Tiger Does the Plank
I’m sore. Very sore. Despite this, my newly acquired, debt increasing gym membership, has led me to get all ‘rah, rah’ about working out. I’m looking forward to having Monday off and going to Pilates. Here’s the deal, I’m one of crazy types who loses weight when most others are gaining weight. College for instance, I weighed considerably less and instead of putting on a Freshman 15, I lost 20lbs. While this could’ve been attributed to a number of things, like people flying planes into buildings just 5 miles away and the stress of having B-52 bombers hovering about; I will attribute it to the Jacob’s Fitness Center being on the other side of the sprawling American University Campus. Thinking back, I don’t understand how people actually gained weight, because for me it was quite simple. We’re paying for that shit (on top of Ben Ladner’s foie gras of course), so why not go? It’s like 45 feet away. Anyway, during sophomore year, my drug of choice was Xenadrine and there was that sniper thing. So, more stress, drugs, and the gym. Now if that doesn’t lead to weight loss, I don’t know what will. Then in Spain, while many friends had gained weight during their semester abroad, I lost weight again. Really I don’t know why, since the only stress I endured was deciding where to go out at night. But whatever. Coming back, I gained weight, because Hello! Chipotle. I missed that place almost as much as I missed my mom-a lot (but a lot of a good thing will inevitably make you ill or want to punch things).
Anyway, for months I had planning on this gym thing, because I needed it. Not wanted. Needed. Gym time, cures boredom and keeps me from watching countless hours of the O.C. It’s $70 per month well spent. There’s yoga and pilates and ellipticals (Oh My!). It produces those wonderful little endorphins that make us smiley little fuckers and promotes general conditioning and well being.
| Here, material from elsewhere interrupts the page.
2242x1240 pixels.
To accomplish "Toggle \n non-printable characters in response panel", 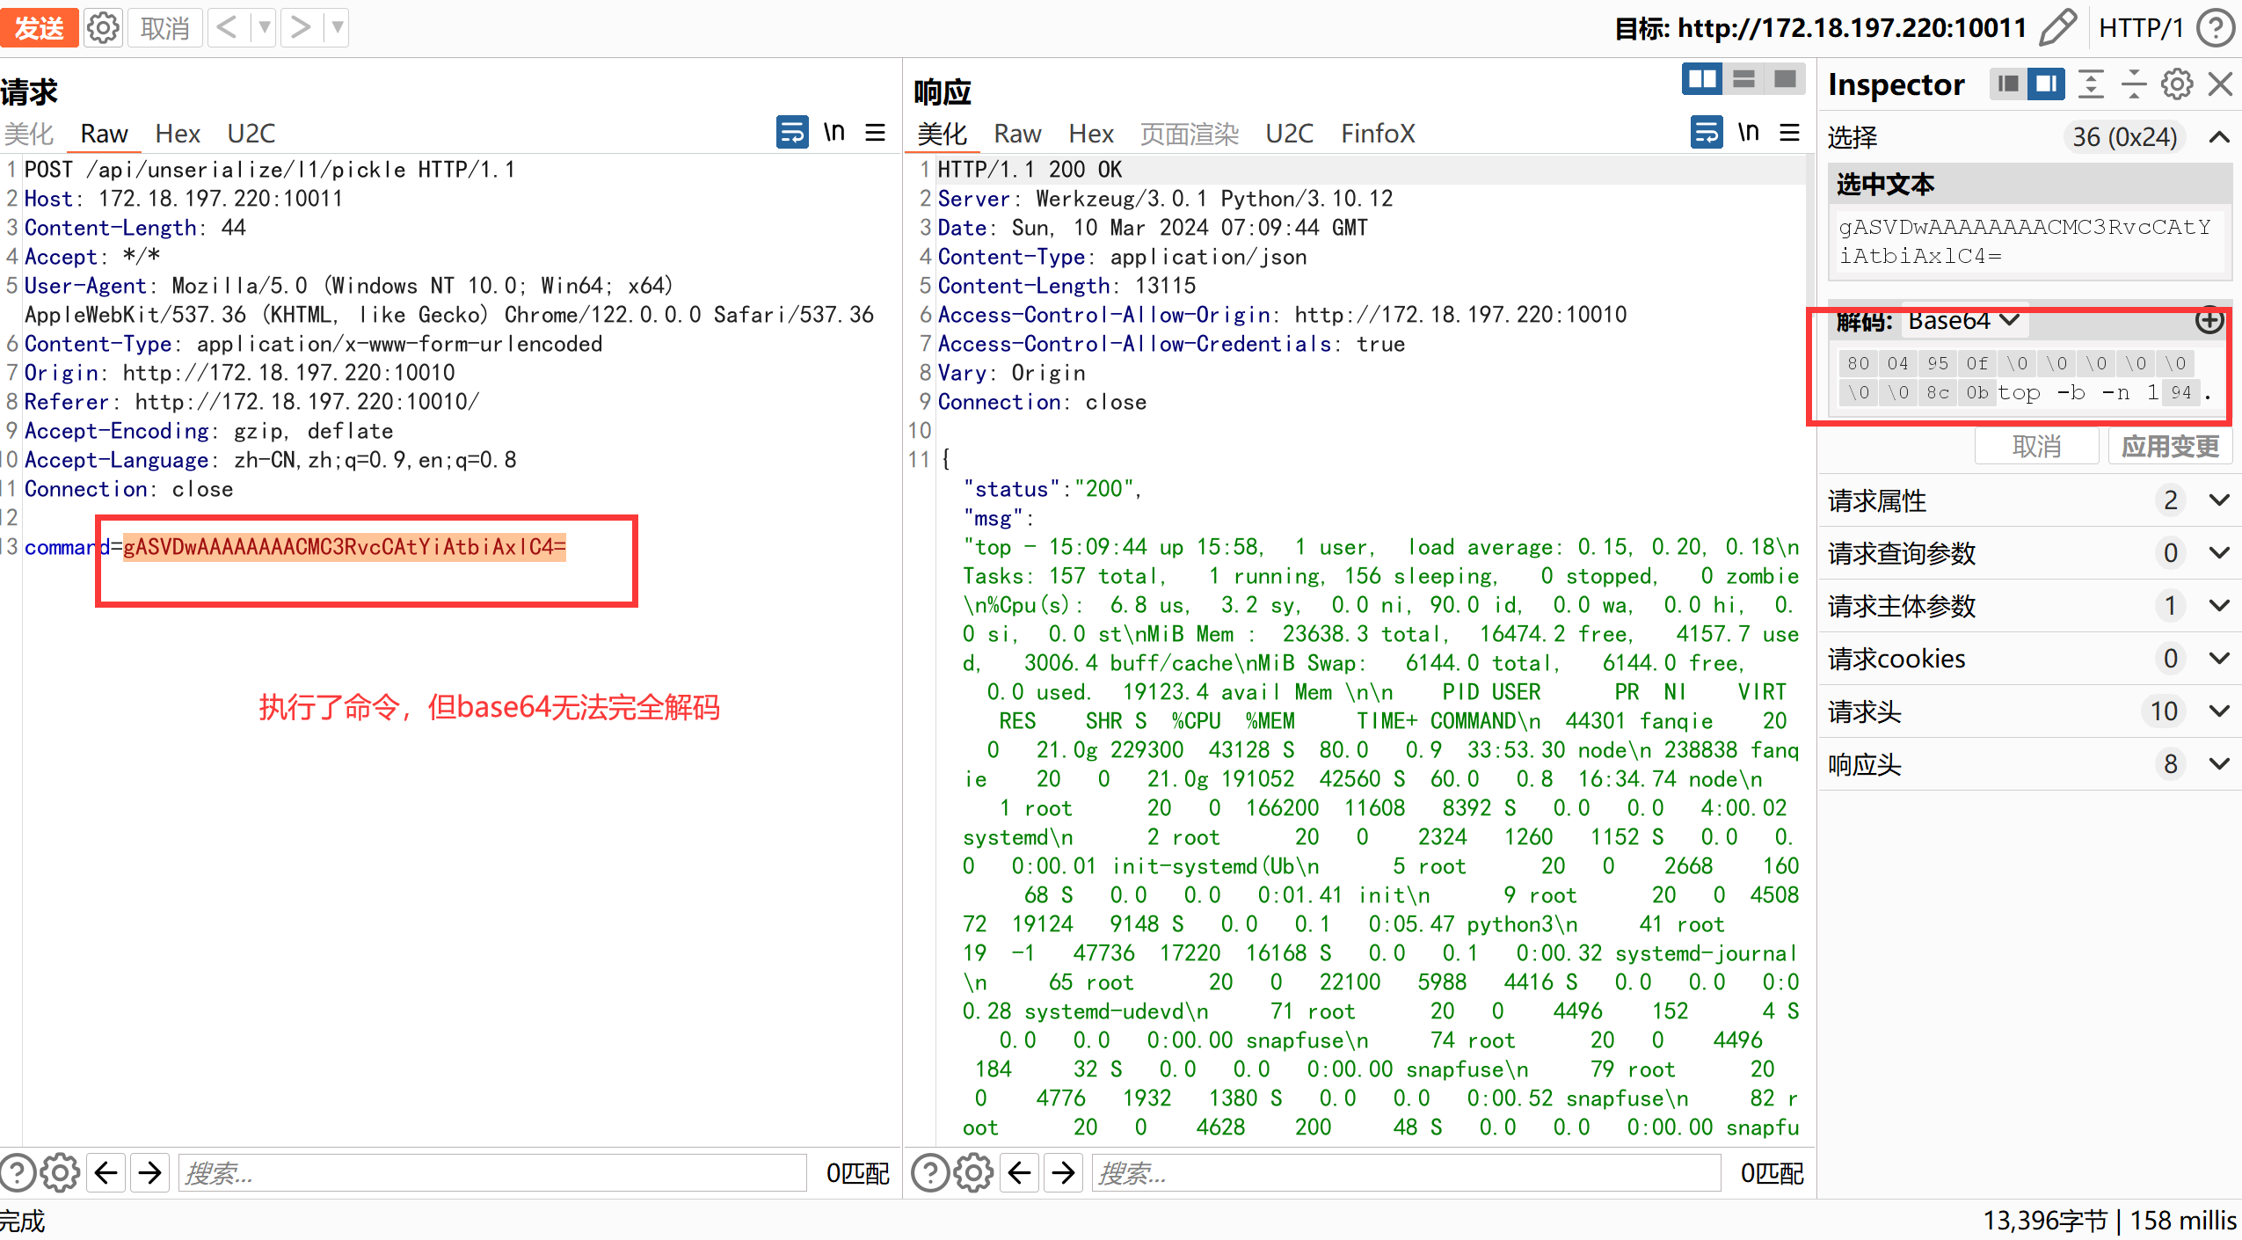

And if that’s not enough, I read an article that said that regular workouts help to improve one’s golf game. As of late, golf game blows and my father’s dreams of me being Annika Sorenstam have been dashed to the wind.
So there is no real weight loss goal, just the ability to drive my topflite XL such that I don’t curse my father, the air, my golf club, the direction of the grass, whatever, for my faulty game. I say aim low and that way when I lose 20lbs in the process, it will be like a nice little gift.